Results of the present study indicate that poor glycemic control was correlated with diffuse myocardial fibrosis and myocardial strain injury. The systemic hyperglycemia, hyperlipidemia, and inflammation associated with T2DM contribute to the development of cardiac hypertrophy and fibrosis, which in turn increase myocardial stiffness and result in cardiac dysfunction [37]. HbA1c, which reflects the patient’s control of their blood glucose level during the preceding two to three months, has better timeliness and is thus a better predictor of prognosis following coronary heart disease than fasting or admission glucose [9]. A previous study found that a high HbA1c level is more likely to cause damage to cardiomyocytes, which is a powerful predictor of myocardial fibrosis [8]. Another study found that the HbA1c level was negatively correlated with systolic strain or diastolic function in T2DM patients [38]. In the present study, the HbA1c level was found to be associated with ECV and GLS values, and can effectively predict myocardial fibrosis and myocardial strain injury in T2DM with preserved ejection fraction, suggesting that chronic hyperglycemia has an adverse effect on diffuse myocardial fibrosis and strain.
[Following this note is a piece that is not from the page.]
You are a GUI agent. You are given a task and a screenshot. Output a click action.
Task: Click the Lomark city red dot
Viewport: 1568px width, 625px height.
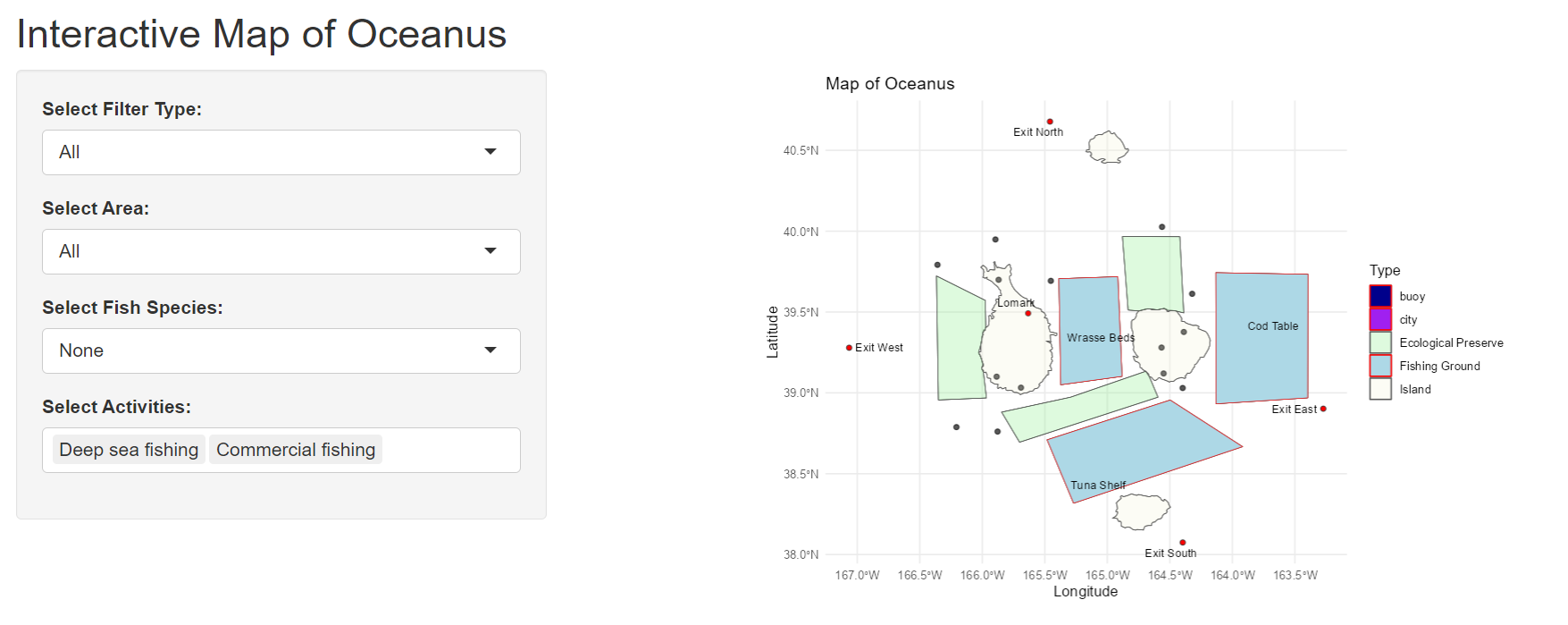click(1028, 314)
We may suggest that, even if the LVEF of a T2DM patient is preserved, the possibility of damage to cardiomyocytes or structure remodeling cannot be ruled out. However, this study show that HbA1c has limited ability to predict T2DM fibrosis. The reason may be that the mechanism of myocardial fibrosis is complex and cannot be fully explained by the change of a single index (HbA1c). On the other hand, the fact that the small sample size of T2DM in this study also has a certain impact on the research results. To sum up, the HbA1c value effectively reflects blood glucose control, and it may also be used to predict myocardial fibrosis and dysfunction. Hence, diabetic patients should monitor their HbA1c levels closely and regularly.

The present study has several limitations. First, it involves a small sample size, although it did meet the minimum sample requirements. Second, the increased myocardial ECV in T2DM patients was not confirmed by pathological analysis due to endomyocardial biopsy being invasive and thus not suitable for the subjects in our study. Previous histological studies have demonstrated that the myocardial ECV exhibits significant correlation with the myocardial collagen volume fraction [39], which confirms that the increased myocardial ECV in the patients in our study was caused by diffuse myocardial fibrosis. Third, not all of the subjects in this study underwent computed tomography angiography or coronary angiography to exclude coronary heart disease, because invasive examination is not suitable for asymptomatic subjects. However, electrocardiography, magnetic resonance imaging cine, and delayed gadolinium enhancement imaging were performed to exclude overt coronary heart disease.

Conclusions

T2DM patients with preserved EF show increased ECV but deteriorated GLS, which may be exacerbated by HT among these patients. HbA1c is an index that can independently predict T2DM patients’ LV myocardial deformation and tissue abnormalities.